Philippe Forest est écrivain, romancier et essayiste. Pi Ying Xi. Théâtre des ombres est publié chez Gallimard.
Depuis le décès de sa fille qui l’a poussé à écrire son premier roman en 1997, L’enfant éternel, il ne cesse de s’opposer à 'la religion de la résilience'.
"Ce qui me gêne dans ce que j’appelle la religion de la résilience, c’est cette pensée positive qui, d’une manière ou d’une autre, qu’elle l’avoue ou pas, vise à dissimuler, à effacer ou à amoindrir en tout cas la part du tragique dans notre existence."

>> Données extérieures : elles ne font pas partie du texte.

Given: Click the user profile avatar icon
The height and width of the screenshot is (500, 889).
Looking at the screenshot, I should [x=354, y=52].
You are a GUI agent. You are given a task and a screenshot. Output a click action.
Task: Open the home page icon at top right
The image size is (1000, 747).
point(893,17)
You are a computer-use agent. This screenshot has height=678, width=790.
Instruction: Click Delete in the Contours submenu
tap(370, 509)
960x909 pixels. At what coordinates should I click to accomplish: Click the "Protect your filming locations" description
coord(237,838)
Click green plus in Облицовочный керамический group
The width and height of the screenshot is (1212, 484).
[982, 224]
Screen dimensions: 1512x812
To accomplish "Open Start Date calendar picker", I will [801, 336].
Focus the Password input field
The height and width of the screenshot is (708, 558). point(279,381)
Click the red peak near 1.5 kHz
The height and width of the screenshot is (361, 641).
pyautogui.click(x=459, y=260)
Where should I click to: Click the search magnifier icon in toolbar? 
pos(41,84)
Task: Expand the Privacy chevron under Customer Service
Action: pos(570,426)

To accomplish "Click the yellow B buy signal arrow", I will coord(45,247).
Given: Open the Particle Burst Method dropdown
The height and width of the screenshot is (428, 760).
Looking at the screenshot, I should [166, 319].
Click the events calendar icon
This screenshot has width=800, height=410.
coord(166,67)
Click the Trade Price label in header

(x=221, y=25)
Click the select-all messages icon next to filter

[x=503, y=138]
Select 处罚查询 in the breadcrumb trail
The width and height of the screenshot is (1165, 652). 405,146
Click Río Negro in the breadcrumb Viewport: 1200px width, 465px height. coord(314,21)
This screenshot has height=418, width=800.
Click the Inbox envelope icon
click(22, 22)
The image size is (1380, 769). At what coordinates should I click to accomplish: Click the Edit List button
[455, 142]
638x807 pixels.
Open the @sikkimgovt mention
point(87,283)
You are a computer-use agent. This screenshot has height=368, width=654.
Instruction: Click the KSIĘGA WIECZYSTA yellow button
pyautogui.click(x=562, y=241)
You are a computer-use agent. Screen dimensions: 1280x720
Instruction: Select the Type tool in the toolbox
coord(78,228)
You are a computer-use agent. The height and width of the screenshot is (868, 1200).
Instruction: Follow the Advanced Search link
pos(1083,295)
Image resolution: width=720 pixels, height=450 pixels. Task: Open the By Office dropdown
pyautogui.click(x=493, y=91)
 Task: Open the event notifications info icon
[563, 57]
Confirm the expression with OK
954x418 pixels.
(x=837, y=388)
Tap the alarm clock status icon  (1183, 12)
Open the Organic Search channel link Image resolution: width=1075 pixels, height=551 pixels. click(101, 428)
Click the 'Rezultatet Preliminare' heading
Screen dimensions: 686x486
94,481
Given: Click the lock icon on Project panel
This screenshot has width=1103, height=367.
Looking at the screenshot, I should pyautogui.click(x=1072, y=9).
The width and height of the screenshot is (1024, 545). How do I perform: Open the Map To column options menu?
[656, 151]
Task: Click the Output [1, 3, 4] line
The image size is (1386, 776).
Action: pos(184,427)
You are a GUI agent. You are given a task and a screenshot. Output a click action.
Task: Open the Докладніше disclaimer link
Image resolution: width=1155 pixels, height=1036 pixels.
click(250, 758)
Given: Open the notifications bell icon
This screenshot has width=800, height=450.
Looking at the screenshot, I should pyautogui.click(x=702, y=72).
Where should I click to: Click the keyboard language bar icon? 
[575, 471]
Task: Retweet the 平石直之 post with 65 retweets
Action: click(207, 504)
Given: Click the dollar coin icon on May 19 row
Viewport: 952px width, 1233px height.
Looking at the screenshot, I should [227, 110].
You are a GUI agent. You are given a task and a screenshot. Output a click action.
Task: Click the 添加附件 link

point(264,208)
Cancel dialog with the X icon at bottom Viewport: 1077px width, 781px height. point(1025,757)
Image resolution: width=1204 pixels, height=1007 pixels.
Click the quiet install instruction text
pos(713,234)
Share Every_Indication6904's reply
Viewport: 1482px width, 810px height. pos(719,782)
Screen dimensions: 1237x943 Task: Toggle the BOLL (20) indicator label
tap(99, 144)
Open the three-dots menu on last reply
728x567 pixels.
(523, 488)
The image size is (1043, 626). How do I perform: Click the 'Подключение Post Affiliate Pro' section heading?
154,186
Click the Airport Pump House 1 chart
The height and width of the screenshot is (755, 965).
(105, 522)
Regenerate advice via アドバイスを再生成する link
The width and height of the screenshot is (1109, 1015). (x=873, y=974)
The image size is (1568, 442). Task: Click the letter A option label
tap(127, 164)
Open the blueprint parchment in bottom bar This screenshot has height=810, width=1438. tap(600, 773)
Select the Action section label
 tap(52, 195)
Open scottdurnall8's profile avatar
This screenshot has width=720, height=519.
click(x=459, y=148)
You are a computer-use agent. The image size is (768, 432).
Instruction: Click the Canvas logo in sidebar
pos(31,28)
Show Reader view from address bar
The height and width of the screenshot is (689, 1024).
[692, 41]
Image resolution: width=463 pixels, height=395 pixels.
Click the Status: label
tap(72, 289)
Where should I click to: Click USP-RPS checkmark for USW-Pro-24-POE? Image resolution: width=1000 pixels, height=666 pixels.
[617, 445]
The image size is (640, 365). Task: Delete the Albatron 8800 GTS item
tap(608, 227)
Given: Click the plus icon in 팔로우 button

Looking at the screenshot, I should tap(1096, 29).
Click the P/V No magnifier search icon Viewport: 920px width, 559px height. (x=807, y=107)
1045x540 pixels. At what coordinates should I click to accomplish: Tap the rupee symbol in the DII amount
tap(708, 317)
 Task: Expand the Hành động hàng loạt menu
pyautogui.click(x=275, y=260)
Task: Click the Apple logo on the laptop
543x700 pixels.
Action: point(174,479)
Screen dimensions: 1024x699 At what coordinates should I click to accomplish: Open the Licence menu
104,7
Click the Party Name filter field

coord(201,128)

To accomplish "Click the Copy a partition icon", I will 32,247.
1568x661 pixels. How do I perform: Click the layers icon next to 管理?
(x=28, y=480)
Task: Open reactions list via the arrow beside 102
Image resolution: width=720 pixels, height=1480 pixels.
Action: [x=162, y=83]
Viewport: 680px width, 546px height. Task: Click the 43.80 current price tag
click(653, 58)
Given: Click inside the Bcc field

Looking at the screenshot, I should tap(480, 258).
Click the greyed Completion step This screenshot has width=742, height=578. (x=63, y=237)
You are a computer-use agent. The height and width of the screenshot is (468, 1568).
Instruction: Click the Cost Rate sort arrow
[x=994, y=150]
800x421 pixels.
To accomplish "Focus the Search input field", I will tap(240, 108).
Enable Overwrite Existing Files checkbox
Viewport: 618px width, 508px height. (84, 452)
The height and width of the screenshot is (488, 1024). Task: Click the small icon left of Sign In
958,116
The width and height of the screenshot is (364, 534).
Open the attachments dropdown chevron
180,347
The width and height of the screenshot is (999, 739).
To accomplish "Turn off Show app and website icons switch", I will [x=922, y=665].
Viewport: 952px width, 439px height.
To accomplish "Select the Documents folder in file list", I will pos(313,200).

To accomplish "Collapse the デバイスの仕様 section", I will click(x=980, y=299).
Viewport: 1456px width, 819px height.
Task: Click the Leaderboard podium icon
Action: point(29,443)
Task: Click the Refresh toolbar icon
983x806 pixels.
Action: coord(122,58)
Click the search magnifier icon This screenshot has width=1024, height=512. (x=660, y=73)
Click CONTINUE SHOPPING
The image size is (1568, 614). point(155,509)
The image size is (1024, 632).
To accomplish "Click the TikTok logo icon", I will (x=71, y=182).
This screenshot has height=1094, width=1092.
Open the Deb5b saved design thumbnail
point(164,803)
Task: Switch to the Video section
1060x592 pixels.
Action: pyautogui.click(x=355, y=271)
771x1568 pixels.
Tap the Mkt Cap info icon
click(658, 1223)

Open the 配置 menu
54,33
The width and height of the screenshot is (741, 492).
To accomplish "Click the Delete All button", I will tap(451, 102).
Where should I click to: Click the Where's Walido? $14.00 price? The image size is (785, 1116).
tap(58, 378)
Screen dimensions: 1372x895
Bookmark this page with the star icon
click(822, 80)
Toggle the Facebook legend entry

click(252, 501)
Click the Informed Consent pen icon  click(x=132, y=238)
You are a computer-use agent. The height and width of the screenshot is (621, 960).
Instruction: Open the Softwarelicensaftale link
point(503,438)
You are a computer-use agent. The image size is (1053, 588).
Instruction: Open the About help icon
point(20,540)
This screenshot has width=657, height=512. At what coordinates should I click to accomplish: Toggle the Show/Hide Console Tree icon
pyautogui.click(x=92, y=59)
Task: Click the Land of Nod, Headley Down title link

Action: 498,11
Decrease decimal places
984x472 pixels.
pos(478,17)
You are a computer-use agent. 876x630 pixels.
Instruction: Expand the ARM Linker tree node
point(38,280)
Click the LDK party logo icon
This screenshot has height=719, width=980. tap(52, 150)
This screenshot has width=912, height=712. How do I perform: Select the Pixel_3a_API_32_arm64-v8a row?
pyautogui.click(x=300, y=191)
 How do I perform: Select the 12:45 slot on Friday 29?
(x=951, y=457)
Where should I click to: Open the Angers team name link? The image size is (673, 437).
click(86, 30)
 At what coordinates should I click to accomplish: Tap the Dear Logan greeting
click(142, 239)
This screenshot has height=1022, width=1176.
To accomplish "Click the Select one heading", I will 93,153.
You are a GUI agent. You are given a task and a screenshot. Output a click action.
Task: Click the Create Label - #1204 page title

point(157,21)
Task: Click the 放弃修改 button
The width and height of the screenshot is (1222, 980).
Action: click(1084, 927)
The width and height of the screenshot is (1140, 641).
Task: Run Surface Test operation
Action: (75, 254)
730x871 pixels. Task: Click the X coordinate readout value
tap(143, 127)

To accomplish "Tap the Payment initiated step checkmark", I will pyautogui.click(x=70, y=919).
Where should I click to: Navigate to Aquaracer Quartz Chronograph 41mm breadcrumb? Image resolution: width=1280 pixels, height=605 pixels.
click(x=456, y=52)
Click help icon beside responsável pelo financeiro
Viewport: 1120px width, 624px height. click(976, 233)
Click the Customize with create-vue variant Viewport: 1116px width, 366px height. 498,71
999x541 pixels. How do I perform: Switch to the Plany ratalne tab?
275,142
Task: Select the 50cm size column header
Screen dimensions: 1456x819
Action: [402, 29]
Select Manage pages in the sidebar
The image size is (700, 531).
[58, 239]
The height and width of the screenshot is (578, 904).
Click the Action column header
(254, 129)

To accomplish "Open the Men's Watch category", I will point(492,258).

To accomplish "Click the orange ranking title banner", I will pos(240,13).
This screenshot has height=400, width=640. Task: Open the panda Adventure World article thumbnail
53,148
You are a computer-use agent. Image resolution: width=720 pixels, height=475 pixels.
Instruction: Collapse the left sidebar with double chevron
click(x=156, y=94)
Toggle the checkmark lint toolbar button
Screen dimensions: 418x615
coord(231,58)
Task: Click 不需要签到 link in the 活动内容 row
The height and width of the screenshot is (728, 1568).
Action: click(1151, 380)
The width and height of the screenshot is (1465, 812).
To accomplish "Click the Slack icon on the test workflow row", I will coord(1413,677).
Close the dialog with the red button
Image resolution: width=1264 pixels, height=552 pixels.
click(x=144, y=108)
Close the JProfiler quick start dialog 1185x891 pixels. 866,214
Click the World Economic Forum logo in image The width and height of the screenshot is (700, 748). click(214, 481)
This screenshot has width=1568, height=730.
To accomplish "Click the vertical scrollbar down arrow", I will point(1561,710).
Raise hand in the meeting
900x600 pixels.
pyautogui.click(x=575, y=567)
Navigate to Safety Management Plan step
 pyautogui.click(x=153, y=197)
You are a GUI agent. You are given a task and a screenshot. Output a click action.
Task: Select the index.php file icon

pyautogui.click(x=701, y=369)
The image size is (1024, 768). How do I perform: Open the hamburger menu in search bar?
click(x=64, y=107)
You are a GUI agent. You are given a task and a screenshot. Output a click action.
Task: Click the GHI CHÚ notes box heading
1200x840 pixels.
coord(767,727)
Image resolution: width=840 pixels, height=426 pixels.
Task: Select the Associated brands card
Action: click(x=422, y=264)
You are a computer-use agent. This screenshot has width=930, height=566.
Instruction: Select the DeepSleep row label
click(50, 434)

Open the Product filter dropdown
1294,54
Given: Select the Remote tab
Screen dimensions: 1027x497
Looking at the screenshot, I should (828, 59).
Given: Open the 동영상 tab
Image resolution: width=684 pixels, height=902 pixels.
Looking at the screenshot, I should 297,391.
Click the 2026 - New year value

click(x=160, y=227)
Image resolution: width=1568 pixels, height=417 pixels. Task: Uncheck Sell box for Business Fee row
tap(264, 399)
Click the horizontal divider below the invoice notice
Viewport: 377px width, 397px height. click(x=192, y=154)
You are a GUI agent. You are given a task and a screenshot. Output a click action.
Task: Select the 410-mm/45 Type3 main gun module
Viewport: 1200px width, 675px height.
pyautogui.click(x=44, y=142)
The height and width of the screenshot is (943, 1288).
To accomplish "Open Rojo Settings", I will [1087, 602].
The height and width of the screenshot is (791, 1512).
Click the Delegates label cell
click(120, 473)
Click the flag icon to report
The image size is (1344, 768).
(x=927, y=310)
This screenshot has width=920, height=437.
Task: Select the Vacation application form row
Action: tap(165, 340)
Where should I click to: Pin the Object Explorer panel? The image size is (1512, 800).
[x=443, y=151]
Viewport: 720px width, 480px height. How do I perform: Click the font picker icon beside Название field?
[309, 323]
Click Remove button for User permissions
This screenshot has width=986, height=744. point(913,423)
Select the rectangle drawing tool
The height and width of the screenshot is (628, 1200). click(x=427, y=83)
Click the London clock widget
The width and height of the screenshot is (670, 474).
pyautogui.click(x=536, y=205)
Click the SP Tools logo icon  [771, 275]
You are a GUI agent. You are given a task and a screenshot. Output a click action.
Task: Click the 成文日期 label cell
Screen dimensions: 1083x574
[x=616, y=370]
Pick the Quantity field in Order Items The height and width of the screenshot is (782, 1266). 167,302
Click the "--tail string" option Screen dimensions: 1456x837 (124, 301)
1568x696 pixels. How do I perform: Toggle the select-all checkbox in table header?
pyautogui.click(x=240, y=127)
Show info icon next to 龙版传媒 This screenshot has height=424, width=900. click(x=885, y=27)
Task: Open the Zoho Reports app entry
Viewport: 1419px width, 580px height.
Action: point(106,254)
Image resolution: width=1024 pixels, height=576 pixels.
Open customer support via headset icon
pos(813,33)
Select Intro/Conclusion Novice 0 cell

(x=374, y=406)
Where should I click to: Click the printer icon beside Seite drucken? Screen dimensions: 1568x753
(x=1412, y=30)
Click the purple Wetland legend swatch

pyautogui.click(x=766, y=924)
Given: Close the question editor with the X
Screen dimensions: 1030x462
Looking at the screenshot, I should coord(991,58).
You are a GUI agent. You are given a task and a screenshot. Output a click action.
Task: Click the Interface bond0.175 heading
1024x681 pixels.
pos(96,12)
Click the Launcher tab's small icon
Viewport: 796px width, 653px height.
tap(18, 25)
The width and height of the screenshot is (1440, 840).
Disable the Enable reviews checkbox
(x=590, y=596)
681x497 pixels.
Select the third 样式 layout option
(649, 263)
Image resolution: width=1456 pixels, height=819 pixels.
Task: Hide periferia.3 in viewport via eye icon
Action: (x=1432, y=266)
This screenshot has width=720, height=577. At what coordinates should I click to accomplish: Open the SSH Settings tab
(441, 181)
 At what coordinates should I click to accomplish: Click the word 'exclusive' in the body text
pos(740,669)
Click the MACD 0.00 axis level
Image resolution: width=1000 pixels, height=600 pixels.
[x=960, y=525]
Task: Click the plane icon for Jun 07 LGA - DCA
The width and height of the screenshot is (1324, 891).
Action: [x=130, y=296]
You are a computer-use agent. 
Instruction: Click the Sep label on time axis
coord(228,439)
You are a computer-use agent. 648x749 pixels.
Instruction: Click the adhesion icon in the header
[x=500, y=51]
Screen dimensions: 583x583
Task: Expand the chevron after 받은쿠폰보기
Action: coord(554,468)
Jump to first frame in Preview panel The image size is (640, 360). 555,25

Or, je pense que c’est seulement en se confrontant à cette dimension tragique de la vie qu’on a une chance, précisément, de pouvoir survivre autrement que sous la forme de cette conformité à une certaine norme que la société nous impose.
La religion de la résilience, c’est l’idéologie de la société néolibérale qui est désormais la nôtre, et à laquelle l’art, la littérature ou même chacun d’entre nous doit s’opposer s’il veut rester libre et fidèle à la vérité.
Il ne faut pas faire honte ou culpabiliser ceux qui sont confrontés à cette expérience du tragique. A l’époque du décès de sa fille, il y avait une injonction très forte, pour ceux qui avaient perdu un proche, et notamment un enfant, à faire son deuil. Comme si c’était un impératif à la fois moral, social et politique.
"Or il n’y a pas lieu de faire son deuil si faire son deuil veut dire substituer à la personne que l’on a perdue une autre personne dans laquelle on puisse investir son affection. […] On envisage les individus comme des biens susceptibles d’être produits, et réparés s’ils sont défectueux."
Il y a de l’irréparable dans la vie et il y a de l’irremplaçable chez ceux que l’on aime. Si l’on est susceptible de remplacer qui l’on aime, c’est que l’on n’aime pas vraiment.